[SEZIONE DEL DOCUMENTO]
La carica virale, spiegano gli autori, persiste anche nel paziente asintomatico dopo 7-11 giorni dal contatto con un caso. Dunque, secondo gli scienziati cinesi, risultati della loro analisi “suggeriscono il potenziale di trasmissione dei pazienti asintomatici o con sintomi minimi”. Ad affermarlo è il team di Lirong Zou del Centro provinciale del Guangdong per il controllo e la prevenzione delle malattie di Guangzhou e Feng Ruan del Centro per il controllo e la prevenzione delle malattie di Zhuhai. La trasmissione della Sars si è verificata principalmente dopo giorni di malattia ed è stata associata a modeste cariche virali nel tratto respiratorio nelle prime fasi, con un picco circa 10 giorni dopo l’insorgenza dei sintomi. Nel caso dell’attuale epidemia i ricercatori hanno monitorato le cariche virali di Sars-CoV-2 in campioni respiratori ottenuti da 18 pazienti (9 uomini e 9 donne, età media 59 anni) a Zhuhai nel Guangdong. Nel gruppo anche 4 pazienti con infezioni secondarie, uno dei quali non ha mai avuto sintomi, all’interno di due gruppi familiari. Il paziente che non ha mai avuto sintomi era stato uno stretto contatto di un caso noto ed è stato quindi monitorato. Sono stati analizzati in totale di 72 tamponi nasali e 72 tamponi della gola. Lo studio è stato pubblicato su The New England Journal of Medicine.

[DATI ARCHIVIATI]
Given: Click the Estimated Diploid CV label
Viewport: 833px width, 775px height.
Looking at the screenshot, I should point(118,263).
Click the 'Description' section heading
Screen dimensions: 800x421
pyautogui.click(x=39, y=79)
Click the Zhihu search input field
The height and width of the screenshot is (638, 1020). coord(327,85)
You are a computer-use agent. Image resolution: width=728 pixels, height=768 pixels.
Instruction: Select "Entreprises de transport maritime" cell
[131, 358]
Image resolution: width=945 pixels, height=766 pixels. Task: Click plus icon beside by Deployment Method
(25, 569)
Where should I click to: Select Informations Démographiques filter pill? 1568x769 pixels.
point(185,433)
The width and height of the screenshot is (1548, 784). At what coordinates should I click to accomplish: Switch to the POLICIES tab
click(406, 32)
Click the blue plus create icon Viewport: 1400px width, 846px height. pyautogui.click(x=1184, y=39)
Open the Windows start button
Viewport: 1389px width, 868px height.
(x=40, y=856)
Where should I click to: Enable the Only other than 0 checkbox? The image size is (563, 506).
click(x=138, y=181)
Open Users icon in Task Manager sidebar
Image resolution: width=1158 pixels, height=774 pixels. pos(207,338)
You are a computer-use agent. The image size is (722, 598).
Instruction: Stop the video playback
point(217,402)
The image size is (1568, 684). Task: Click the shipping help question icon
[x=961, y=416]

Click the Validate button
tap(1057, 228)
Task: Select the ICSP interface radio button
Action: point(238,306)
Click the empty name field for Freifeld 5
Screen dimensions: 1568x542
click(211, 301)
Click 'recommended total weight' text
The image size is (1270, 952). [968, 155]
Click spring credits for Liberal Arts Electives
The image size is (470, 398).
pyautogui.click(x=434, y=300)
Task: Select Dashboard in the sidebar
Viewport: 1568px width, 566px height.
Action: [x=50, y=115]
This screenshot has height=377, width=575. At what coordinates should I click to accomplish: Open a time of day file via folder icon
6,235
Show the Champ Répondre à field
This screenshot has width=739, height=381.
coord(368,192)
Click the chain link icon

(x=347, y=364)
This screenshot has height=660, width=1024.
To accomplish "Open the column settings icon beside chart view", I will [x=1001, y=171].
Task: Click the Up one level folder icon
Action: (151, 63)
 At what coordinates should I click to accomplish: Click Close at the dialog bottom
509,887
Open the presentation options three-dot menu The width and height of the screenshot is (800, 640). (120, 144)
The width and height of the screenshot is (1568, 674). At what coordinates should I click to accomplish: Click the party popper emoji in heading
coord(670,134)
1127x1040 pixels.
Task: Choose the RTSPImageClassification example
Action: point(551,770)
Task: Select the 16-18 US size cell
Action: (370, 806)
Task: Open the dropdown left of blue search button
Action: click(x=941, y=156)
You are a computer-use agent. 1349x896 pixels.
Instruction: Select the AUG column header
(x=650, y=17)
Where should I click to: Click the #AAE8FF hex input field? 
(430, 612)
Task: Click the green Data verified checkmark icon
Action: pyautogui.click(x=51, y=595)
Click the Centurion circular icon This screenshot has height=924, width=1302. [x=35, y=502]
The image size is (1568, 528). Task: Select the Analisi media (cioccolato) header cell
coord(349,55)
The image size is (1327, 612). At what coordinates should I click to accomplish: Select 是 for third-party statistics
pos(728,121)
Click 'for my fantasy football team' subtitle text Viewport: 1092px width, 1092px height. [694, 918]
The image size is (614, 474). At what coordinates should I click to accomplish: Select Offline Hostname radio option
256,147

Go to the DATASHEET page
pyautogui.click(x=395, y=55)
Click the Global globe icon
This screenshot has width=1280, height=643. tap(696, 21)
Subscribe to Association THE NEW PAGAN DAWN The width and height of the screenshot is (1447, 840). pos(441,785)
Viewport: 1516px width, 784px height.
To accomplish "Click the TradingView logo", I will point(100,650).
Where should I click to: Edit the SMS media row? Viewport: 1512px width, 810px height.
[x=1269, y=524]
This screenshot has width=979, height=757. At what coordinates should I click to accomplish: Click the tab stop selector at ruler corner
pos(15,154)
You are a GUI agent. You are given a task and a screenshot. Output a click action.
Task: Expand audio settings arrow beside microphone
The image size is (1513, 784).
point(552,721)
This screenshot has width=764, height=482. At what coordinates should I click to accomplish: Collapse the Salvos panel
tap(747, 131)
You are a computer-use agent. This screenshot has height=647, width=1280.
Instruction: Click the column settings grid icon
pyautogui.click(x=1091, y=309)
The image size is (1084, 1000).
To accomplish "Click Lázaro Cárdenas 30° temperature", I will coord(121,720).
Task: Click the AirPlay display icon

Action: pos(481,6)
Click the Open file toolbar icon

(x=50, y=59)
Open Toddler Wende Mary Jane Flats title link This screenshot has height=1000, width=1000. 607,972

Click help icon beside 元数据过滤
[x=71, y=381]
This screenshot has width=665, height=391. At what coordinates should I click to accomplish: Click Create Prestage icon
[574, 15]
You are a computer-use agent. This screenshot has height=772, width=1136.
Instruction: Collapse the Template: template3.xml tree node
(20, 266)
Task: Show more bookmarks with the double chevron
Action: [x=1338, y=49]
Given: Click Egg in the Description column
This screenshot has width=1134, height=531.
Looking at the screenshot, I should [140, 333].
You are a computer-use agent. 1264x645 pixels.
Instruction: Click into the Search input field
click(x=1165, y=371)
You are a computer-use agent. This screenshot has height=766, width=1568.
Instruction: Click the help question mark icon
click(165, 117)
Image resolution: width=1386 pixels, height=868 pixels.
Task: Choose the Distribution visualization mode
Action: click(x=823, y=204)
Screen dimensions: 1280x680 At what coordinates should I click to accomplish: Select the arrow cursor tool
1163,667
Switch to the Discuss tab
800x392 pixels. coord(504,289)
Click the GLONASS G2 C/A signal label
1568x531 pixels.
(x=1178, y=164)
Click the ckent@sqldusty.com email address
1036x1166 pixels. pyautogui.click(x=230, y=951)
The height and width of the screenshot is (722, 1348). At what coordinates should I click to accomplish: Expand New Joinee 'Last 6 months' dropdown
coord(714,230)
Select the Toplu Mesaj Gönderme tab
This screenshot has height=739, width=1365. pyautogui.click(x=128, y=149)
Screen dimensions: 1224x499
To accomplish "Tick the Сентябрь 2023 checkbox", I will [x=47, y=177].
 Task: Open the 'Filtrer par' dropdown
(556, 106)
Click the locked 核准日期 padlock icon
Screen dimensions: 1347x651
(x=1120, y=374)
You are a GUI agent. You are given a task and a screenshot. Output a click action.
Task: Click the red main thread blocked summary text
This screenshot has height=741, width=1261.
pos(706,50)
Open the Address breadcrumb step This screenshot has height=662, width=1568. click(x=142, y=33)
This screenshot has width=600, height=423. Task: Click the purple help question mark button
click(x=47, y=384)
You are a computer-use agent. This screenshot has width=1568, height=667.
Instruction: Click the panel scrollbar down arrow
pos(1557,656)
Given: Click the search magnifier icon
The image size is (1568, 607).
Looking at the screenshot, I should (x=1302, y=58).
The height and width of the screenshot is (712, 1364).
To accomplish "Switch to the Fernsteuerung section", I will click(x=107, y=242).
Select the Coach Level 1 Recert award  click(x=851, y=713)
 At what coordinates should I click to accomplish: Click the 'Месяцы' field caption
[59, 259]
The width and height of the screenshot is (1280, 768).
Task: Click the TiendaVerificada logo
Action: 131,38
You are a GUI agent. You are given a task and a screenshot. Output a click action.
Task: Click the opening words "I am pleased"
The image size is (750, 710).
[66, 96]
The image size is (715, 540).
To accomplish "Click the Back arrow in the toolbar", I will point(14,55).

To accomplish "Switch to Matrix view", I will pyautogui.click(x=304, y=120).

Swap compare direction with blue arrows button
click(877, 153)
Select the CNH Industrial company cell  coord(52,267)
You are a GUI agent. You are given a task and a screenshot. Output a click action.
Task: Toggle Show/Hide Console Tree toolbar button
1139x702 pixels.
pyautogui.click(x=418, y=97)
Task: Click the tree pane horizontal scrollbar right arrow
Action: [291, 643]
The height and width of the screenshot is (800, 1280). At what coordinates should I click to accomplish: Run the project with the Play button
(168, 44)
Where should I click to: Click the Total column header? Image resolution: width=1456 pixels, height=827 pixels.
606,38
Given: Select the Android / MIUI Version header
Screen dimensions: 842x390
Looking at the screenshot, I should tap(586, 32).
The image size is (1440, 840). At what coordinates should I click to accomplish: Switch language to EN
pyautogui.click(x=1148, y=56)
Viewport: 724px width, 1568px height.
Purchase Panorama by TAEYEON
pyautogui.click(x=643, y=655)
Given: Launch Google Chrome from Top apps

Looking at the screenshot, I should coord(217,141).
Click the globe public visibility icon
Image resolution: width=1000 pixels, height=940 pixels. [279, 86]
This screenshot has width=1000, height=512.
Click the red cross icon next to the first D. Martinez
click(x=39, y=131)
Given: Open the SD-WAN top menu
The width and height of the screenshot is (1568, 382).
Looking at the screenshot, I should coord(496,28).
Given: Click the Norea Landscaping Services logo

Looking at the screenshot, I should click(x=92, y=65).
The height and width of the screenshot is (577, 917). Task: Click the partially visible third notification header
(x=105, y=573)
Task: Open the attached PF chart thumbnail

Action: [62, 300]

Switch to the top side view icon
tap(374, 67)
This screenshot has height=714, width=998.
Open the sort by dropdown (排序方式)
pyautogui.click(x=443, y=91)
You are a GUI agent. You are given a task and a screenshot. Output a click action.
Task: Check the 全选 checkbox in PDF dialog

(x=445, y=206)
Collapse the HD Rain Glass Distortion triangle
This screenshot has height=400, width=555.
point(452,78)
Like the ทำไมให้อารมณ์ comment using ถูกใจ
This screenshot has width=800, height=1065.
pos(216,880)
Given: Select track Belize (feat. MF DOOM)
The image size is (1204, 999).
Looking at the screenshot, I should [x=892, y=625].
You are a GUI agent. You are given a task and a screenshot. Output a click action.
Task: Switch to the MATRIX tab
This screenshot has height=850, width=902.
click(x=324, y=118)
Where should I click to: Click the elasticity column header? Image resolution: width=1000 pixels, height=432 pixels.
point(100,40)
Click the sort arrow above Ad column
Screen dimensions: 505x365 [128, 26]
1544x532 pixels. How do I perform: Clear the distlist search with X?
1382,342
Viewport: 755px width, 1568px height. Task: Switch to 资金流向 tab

[ATTIVITÀ] Secondo la sezione del documento sulla carica virale di Sars-CoV-2, da quanti pazienti provenivano i campioni respiratori analizzati a Zhuhai? Per rispondere basta la sezione del documento, senza ricorrere all'elenco.

[RISULTATO] Da 18 pazienti: 9 uomini e 9 donne, con un'età media di 59 anni.